Google revealed a new pair of wireless Pixel Buds at its fall hardware event in New York.
Just like many other pairs of wireless headphones, the buds come in a tiny charging case that Google says allows for 24 hours of battery life. The headphones themselves last for 5 hours. The buds are also water and sweat resistant.
The new Pixel Buds come in a few colours, including ‘Clearly White,’ ‘Oh So Orange,’ ‘Quite Mint’ and ‘Almost Black.’
The buds seem to be taking the overall design of the previous generation of the earbuds but making it smaller and more subtle. Google made a big deal about how they sit flush in your ears and don’t protrude out like other options like Microsoft’s upcoming Surface Earbuds.
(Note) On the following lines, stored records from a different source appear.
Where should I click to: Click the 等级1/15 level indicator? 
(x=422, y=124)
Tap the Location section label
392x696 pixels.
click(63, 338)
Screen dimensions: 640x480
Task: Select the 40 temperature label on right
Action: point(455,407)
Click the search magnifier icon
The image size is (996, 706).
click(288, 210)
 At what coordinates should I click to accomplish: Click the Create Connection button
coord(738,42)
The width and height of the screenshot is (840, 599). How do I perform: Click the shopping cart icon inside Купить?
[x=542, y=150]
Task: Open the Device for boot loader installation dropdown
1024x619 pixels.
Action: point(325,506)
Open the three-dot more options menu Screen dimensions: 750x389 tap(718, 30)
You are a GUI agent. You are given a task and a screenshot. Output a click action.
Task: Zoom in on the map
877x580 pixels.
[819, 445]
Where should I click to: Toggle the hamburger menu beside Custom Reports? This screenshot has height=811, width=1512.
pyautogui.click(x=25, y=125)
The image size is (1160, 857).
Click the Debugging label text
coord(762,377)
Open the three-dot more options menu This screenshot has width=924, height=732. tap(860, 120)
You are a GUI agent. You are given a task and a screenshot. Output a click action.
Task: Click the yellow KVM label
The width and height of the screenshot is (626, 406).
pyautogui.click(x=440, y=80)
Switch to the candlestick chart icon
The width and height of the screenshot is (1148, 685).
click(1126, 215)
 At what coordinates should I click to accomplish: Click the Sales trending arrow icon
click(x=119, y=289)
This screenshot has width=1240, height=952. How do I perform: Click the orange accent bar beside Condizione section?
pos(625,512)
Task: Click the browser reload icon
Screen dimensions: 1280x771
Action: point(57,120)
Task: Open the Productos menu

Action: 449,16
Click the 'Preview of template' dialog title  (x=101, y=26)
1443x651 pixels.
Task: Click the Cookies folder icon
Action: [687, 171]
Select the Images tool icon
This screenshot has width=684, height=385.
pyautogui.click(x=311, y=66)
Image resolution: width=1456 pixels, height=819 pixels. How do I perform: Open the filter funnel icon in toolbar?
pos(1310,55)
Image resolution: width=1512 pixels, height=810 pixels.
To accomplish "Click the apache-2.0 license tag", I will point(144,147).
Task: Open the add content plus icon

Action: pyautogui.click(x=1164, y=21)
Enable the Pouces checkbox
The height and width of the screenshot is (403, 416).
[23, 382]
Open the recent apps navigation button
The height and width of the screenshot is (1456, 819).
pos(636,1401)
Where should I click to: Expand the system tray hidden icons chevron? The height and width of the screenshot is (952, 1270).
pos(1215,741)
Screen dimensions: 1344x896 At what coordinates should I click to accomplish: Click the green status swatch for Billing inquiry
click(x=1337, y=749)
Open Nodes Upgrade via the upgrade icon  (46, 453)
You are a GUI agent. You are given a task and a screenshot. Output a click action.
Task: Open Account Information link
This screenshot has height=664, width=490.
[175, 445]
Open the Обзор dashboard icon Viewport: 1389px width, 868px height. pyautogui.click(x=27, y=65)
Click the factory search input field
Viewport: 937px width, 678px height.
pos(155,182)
The new Pixel Buds also support “Ok Google,” and will stay connected to a phone from up to three rooms away. Google says outside they’ll work from about a football field away. This means that the devices have instant access to the Google Assistant, so the tech giant is hoping that they’ll help users interact with their phones less since they can use their voice to talk to the headphones.
Google also highlighted the sound quality of the headphones and said they dynamically adjust the volume to stay consistent no matter how loud or quiet the ambient sound is where you are.The tech powerhouse also highlighted that the new Pixel Buds are good for making calls. It says they have two beam-forming microphones in each earbud to make sure that the wearer’s voice is captured and clear when they’re on the phone. There is even a voice accelerometer that’s meant to detect speech through the vibrations of your jawbone, according to the Pixel Buds release blog post.
Like many other wireless headsets, the Pixel Buds feature rudimentary touch functionality. A single tap is for play/pause controls and a swipe for volume adjustments.
The headphones start at $179 USD (about $236 CAD) and are slated to launch in the spring of 2020. However, it seems like they might launch in the U.S. first. It’s unclear how much the Pixel Buds will cost in Canada.